(Extracted data entries)
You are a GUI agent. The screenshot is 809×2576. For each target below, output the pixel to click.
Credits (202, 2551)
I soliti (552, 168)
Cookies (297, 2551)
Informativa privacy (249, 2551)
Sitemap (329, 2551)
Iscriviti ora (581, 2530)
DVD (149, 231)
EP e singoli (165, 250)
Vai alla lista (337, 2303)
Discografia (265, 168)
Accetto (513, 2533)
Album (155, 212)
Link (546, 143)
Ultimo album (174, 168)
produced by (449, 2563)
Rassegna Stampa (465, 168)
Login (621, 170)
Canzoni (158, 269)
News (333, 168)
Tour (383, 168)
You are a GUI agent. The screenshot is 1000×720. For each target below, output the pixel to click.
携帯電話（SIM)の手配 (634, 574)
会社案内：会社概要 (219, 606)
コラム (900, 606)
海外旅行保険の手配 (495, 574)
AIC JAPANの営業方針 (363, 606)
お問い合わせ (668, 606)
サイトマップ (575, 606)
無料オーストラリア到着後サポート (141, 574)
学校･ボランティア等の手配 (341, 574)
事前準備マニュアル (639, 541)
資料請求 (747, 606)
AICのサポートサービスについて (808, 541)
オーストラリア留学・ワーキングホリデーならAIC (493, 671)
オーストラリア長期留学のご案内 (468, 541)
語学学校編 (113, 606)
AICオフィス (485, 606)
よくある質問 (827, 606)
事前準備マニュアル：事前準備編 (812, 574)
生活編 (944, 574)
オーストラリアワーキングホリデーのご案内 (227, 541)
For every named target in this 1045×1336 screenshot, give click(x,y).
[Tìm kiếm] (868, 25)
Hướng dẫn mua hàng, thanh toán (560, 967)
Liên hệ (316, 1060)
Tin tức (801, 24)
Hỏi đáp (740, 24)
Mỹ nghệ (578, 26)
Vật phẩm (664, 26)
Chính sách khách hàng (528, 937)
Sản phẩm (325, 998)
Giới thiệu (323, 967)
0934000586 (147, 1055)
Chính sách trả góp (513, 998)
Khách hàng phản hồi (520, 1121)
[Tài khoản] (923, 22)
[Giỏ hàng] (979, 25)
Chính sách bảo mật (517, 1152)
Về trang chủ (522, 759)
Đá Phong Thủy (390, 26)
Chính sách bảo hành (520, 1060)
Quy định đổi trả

— THE TASK —
Return the lines of the records above exactly as they appear, starting with the line that contains "Album (155, 212)" and ending with the line that contains "Tour (383, 168)", both included.

— REPLY TO THE EXERCISE —
Album (155, 212)
Link (546, 143)
Ultimo album (174, 168)
produced by (449, 2563)
Rassegna Stampa (465, 168)
Login (621, 170)
Canzoni (158, 269)
News (333, 168)
Tour (383, 168)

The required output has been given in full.